Task brief:
Working from the records below, repeat exactly the lines starting at the line that contains "Given: Switch to icon view in Finder" and ending at the line that contains "This screenshot has height=369, width=863.", inclusive.

Recorded information:
——————

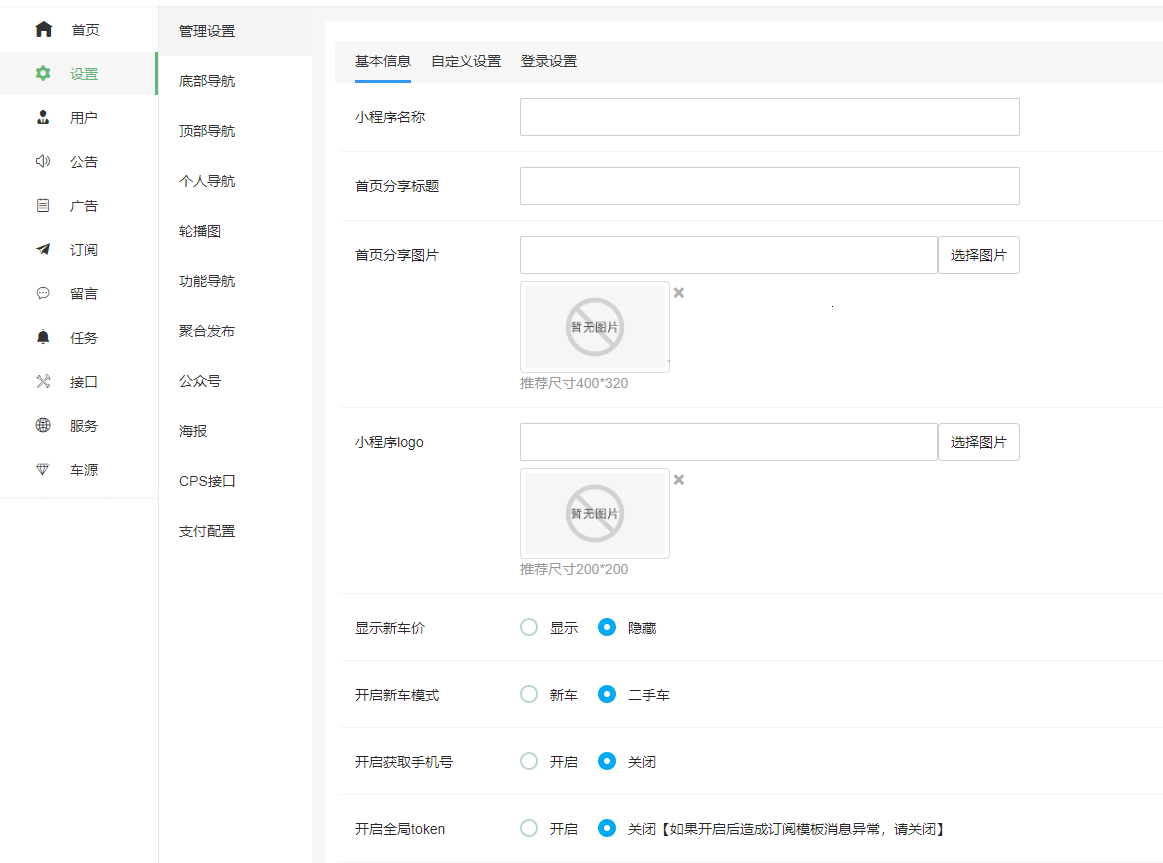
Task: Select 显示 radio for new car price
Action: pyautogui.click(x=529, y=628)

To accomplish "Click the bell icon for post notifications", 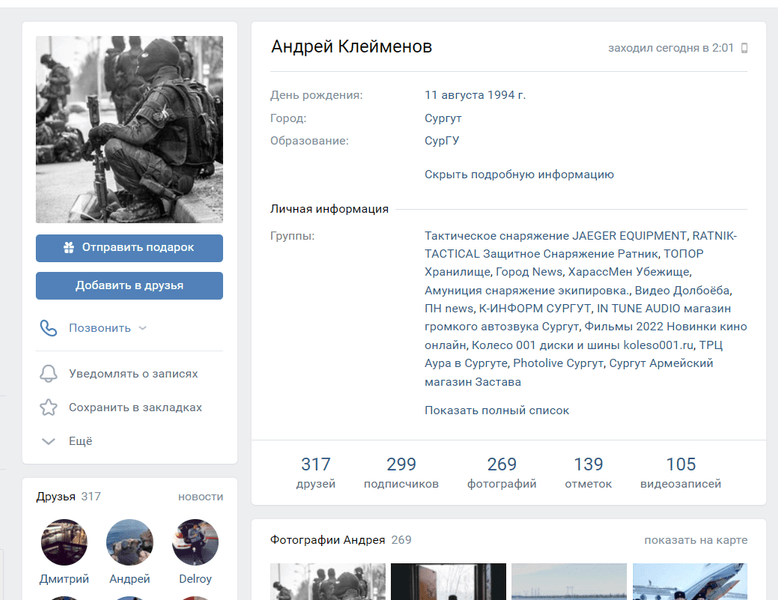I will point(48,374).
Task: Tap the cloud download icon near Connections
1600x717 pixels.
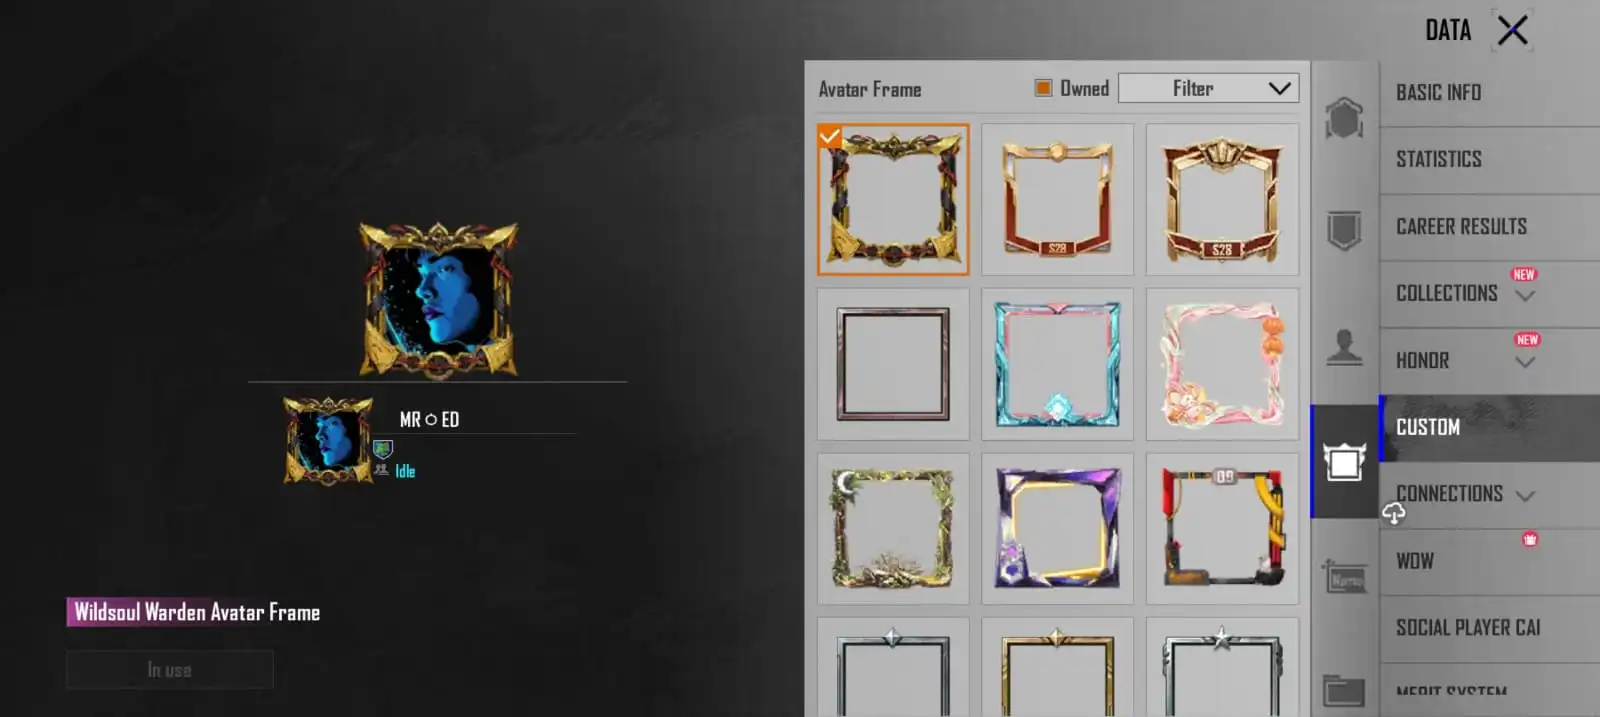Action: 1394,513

——————

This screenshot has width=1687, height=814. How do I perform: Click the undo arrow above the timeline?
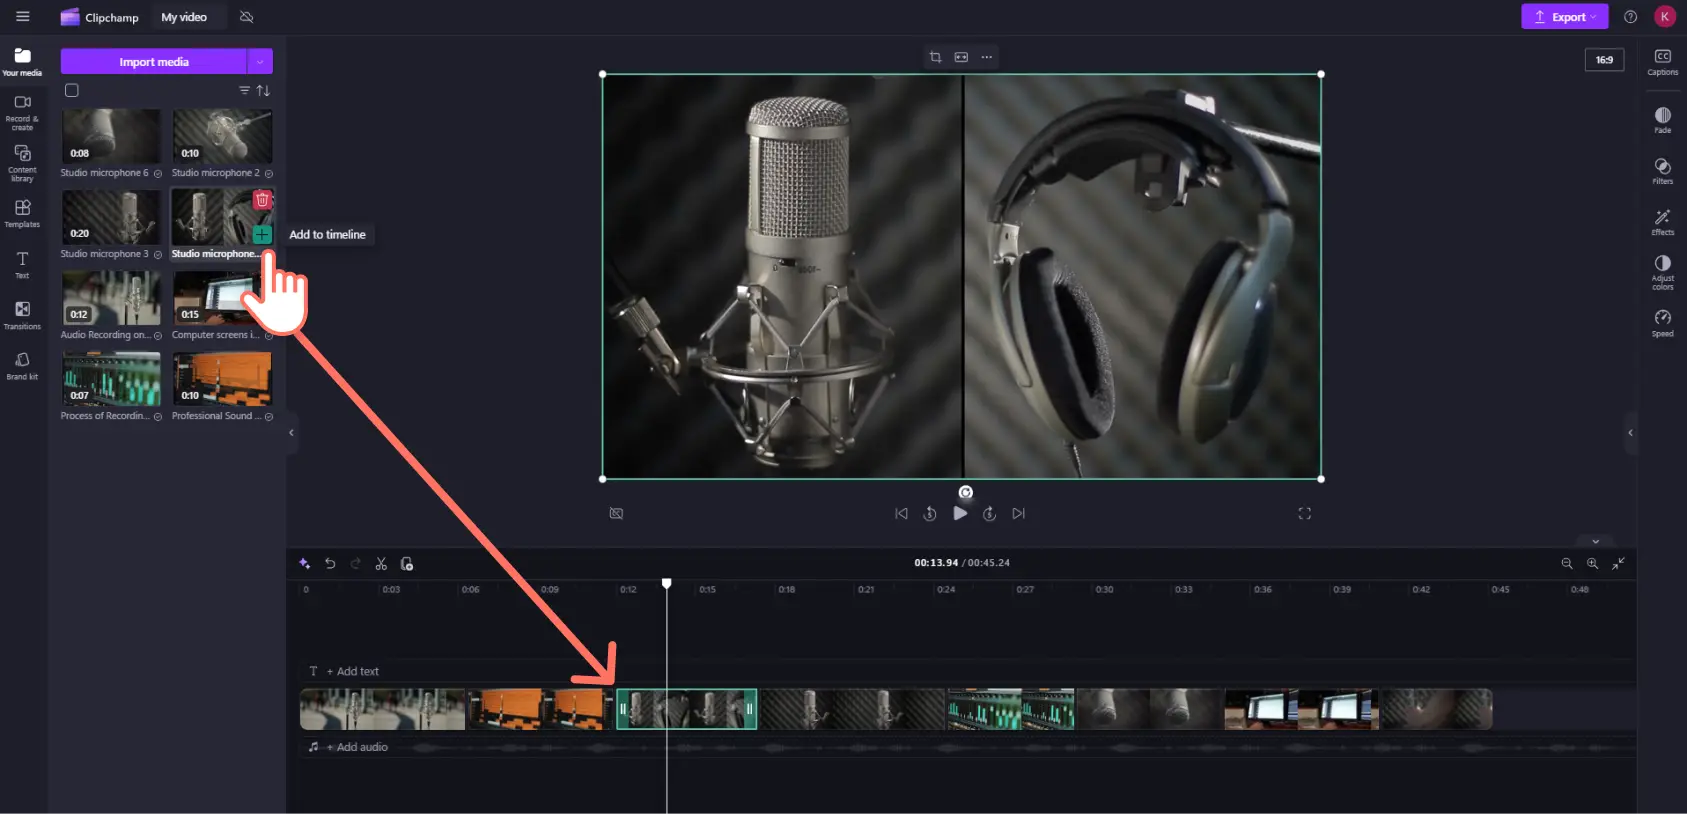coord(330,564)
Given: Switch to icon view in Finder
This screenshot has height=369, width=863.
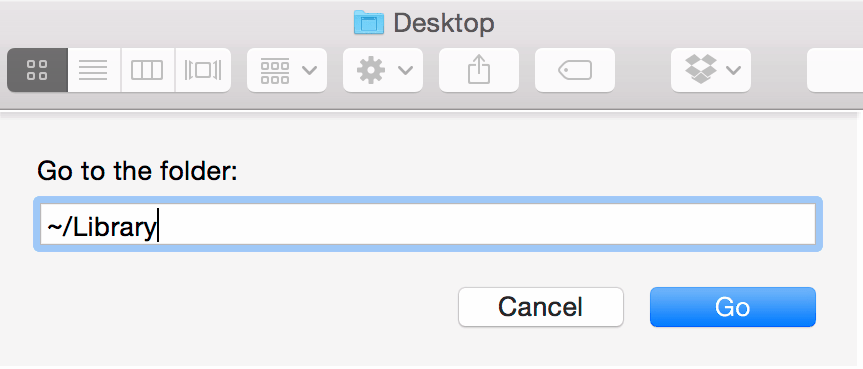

——————

Exercise response:
Given: Switch to icon view in Finder
This screenshot has height=369, width=863.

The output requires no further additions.